#### Exercise goal
Every line holding the string "Task" should be copied from the listing.

#### Excerpted records
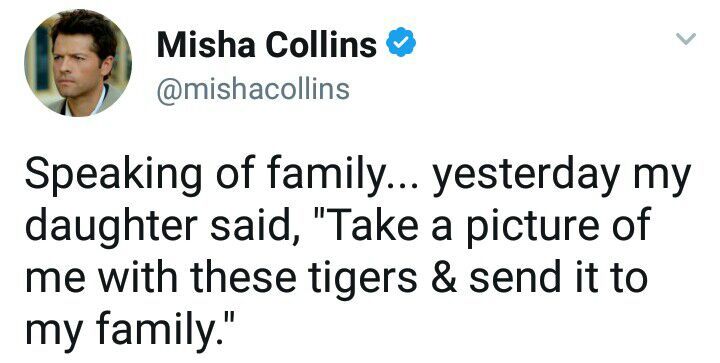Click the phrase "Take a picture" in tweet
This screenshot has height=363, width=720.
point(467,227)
* * *
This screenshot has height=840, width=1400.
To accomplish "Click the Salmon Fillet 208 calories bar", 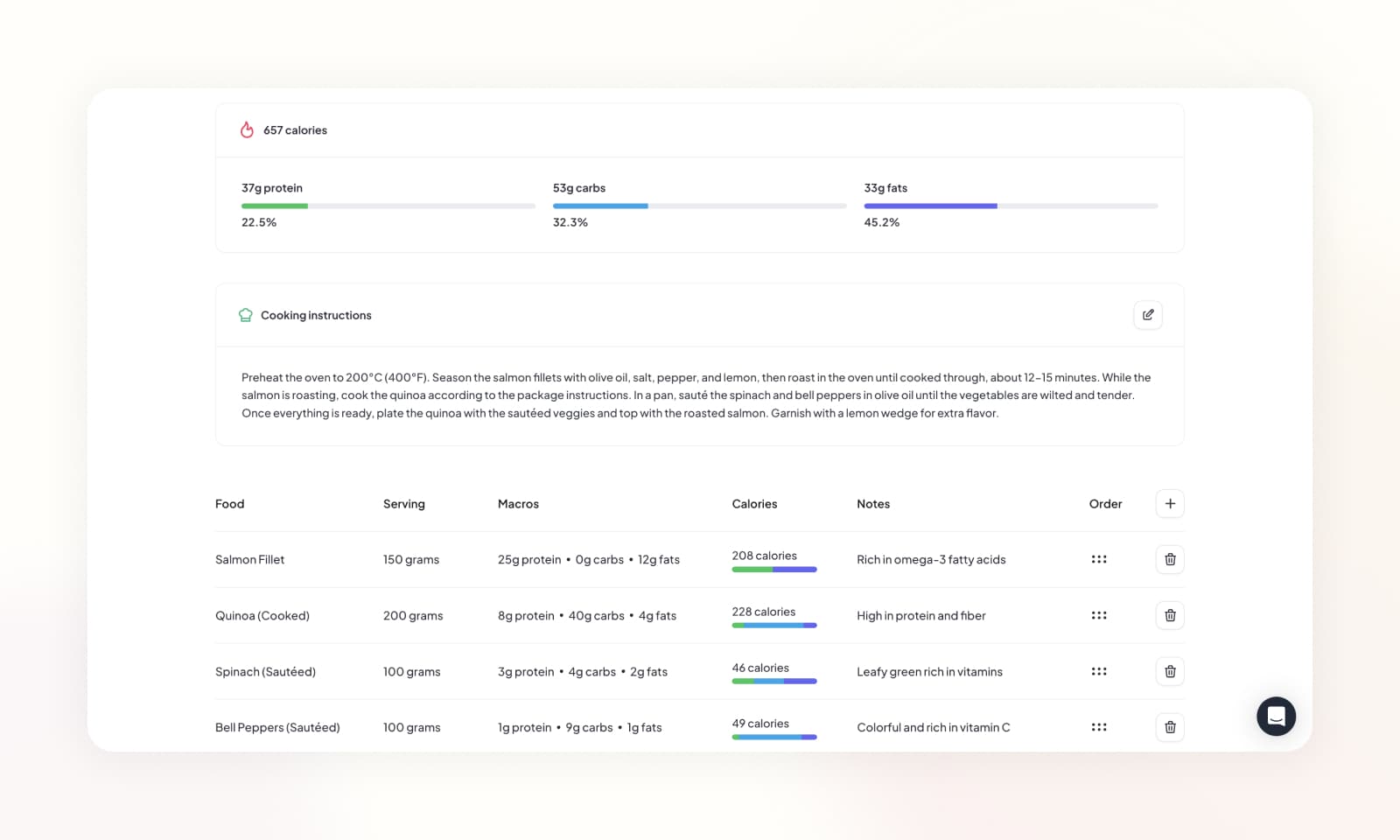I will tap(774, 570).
* * *
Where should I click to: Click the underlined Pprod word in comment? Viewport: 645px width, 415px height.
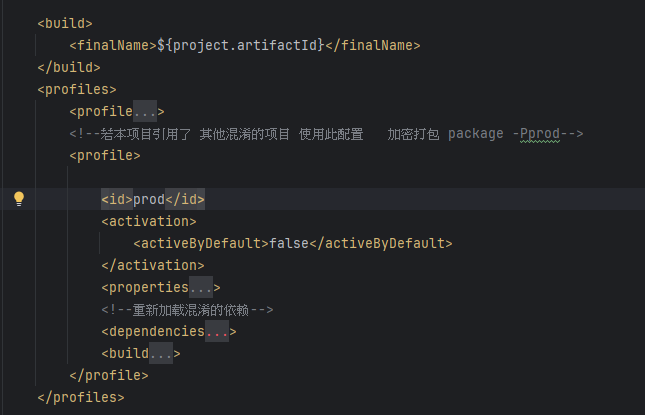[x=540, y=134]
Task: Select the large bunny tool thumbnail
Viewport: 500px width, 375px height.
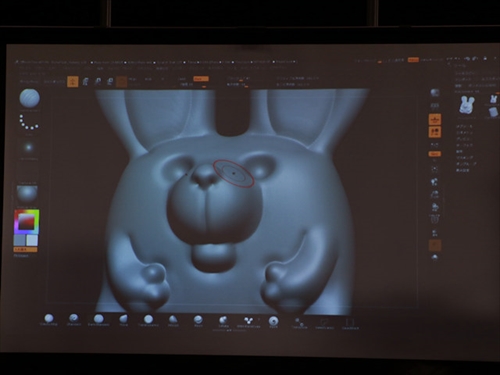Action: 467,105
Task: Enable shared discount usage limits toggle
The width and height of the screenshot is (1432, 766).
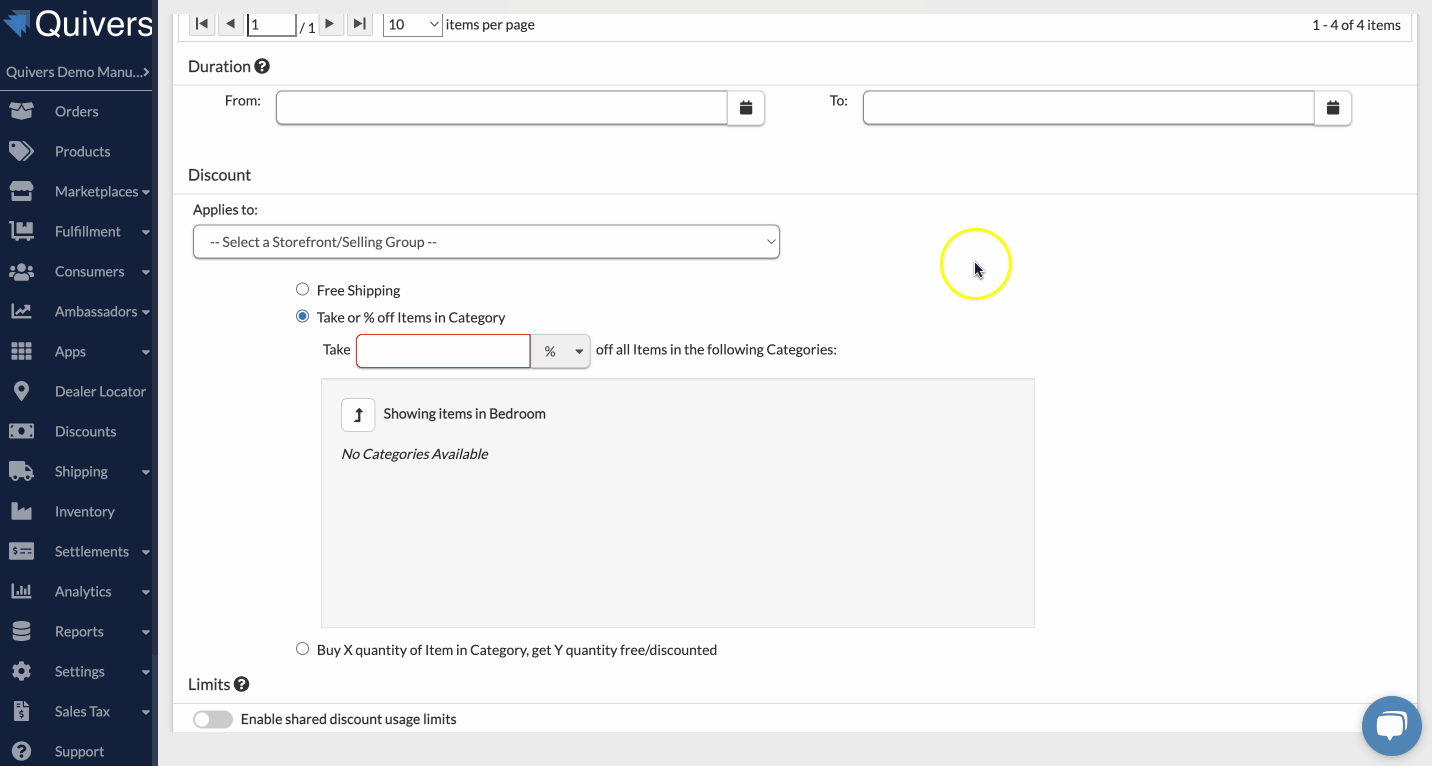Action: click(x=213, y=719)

#### Exercise response
Task: Select the large bunny tool thumbnail
Task: Enable shared discount usage limits toggle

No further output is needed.